Thursday, December 1, 2011

How much should i weigh


I hate scales. Just the sight of them makes me break out in a sweat. It could be because I spent the better part of my teens beholden to the numbers on the scale; those little black lines would dictate my mood for the rest of the day. If the number was lower than expected, life was wonderful, beautiful, terrific. But if the scale read even a pound higher than my ideal, I would feel instantly miserable, depressed and convinced obesity was lurking around the corner. I grappled with 25 extra pounds as a kid; I went to Weight Watchers and Diet Workshop, and spent six years, from age 16 on, going to fat camp, where we unhappy campers stepped on the scale every week.

By my early 20s, thanks to almost-daily workouts and the stress of graduate school, I was no longer carrying extra pounds. And for the most part, I felt genuinely free of the weight-number craziness that afflicts so many women. Avoiding any machine or contraption that had the ability to weigh and measure me meant I never again had to play the seesaw scale game.

And then earlier this year, at age 37, I published a book, Teenage Waistland: A Former Fat Kid Weighs In on Living Large, Losing Weight, and How Parents Can (and Can't) Help. As the title suggests, it's a memoir about my experiences as a fat kid, as well as an investigation into what does and doesn't work for other overweight kids. I did a lot of interviews to promote the book, and invariably, each interviewer would ask about my weight.

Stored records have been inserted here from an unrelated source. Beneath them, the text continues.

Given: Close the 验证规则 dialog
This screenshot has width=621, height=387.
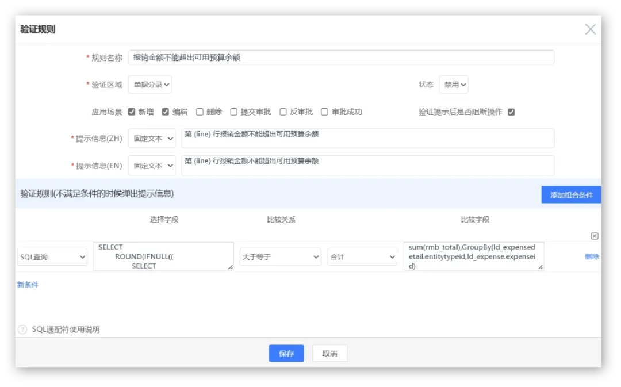Looking at the screenshot, I should [x=590, y=29].
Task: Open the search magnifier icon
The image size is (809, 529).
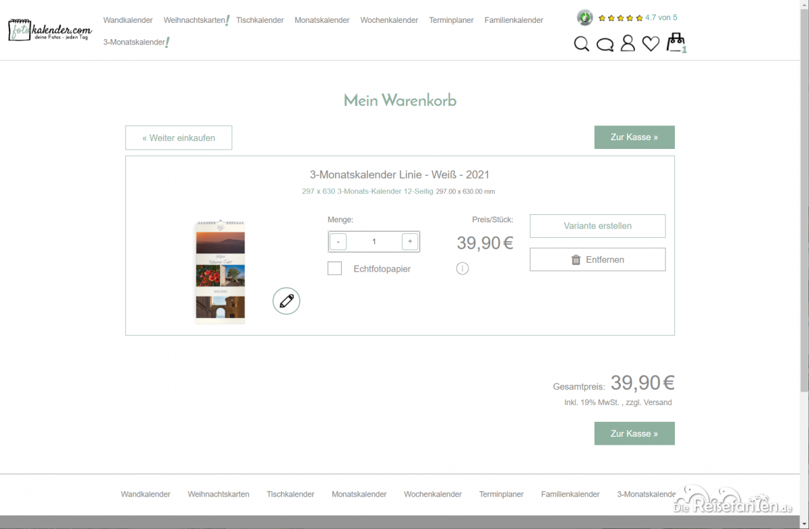Action: pyautogui.click(x=581, y=44)
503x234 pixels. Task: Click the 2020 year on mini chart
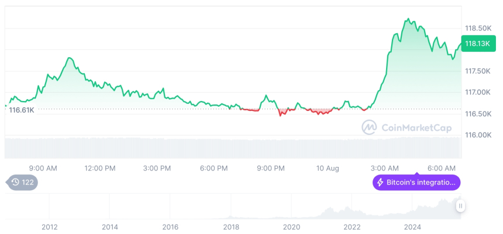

"It's fine," I'd say with absolute certainty. "I never step on the scale, but I'm totally healthy." This response worked well until one especially dogged reporter pushed me on it. "If you don't weigh yourself, how do you know you're healthy?"

"Because my clothes fit, I exercise at least three times a week, and numbers really don't matter," I replied. Besides, I rationalized, even weight-loss experts can't agree on what a "healthy" weight is. In April of this year, the Centers for Disease Control and Prevention (CDC) announced that carrying around a little extra weight -- 10 to 15 pounds -- could help you live longer. A month later, they retracted their findings. Hmm. No wonder we all feel crazy. But the reporter's question got me thinking. Maybe I'm not technically, according to the professionals, as healthy as I thought. Maybe I am too heavy for my five-foot-two-and-a-half-inch frame -- even if I can fit into a size 6. Was the answer in the numbers on the scale after all? I didn't think so -- but I had to find out.

Friends, family and strangers weigh in: "You look great!"

"Of course you are!" says my friend when I ask her if she thinks I am a healthy weight. I've known her since college, and she tends to be honest with me.

"You look fine to me," says my ex-boyfriend Peter.

My doorman: "You look great!"

The guy at the Laundromat concurs ("Perfecto!" he proclaims, eyeing me up and down), and so does the woman at the deli. "You are a good weight, healthy," she says. She laughs and rubs her hands over her rotund body. "Me, not so good."

Even my mother dubs me "fit" -- one of the highest compliments she has ever paid me -- and my brother says, "You look good." Gee, thanks, guys!